At 23:57 00-07-21, you wrote:

Empirical evidence tells us that most marginal ideas (ranging from PETA's "Your kids ought to drink beer, rather than milk, because beer isn't ripped from a cow's udder" campaign to the libertarian "Privatize the roads" campaign) are typically ignored or ridiculed by popular culture and non-intellectuals.  If we stick to the assumption that 'people make rational choices,' the obvious

This raises another issue (not related to crazy ideas defined as ideas though to be crazy in popular culture). What's wrong with privatizing roads and streets? What's more wrong with this than privatizing religion? It seems to me that there are good arguments against privatization of SOME public domain, but that these arguments are not those commonly adumbrated.

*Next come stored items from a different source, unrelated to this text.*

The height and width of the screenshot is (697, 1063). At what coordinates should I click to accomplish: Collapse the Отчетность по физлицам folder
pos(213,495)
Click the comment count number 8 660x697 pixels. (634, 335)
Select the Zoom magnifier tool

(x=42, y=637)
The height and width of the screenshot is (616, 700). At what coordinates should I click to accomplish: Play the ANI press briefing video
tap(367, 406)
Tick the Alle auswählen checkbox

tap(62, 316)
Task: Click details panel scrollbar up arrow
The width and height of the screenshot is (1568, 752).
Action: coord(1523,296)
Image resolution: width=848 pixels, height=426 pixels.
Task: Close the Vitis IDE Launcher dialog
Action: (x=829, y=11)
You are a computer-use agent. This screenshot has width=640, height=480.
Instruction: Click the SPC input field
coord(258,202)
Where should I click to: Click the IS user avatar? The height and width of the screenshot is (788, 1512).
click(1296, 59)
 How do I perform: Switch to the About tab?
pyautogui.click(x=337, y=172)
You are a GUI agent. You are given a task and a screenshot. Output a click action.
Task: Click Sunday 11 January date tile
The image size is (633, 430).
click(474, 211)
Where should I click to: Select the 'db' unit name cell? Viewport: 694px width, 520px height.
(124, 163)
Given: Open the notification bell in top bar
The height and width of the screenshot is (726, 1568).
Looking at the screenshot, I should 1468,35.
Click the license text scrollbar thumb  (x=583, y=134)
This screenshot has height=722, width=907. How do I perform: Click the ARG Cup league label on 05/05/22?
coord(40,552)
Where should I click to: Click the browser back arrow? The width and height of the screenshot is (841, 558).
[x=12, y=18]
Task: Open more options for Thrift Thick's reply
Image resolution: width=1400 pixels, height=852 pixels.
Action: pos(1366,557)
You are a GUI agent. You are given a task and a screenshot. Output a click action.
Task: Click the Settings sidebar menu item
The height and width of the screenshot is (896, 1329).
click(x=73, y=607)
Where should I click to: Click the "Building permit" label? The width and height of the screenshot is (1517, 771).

In two words, the argument against privatization would go this way. The existence of a non-regulated, non-excludable domain, the public domain, is a public good. Or, at least, it is a public good provided it remains relatively small: it is wanted by some individuals, and the others don't care. Alternatively, in a somewhat Lockean sense (the famous Lockean proviso), it could be said that the maintainance of a public domain is required by a Buchanan-type social contract. Hence, the necessity of some public authority maintaining public roads and streets.

This argument would imply that minimum regulation is part of the definition of the public domain. For instance, private owners could (of course) exclude smokers or institute any kind of private apartheid, but NO-smoking in real public places would be forbidden.

P.L.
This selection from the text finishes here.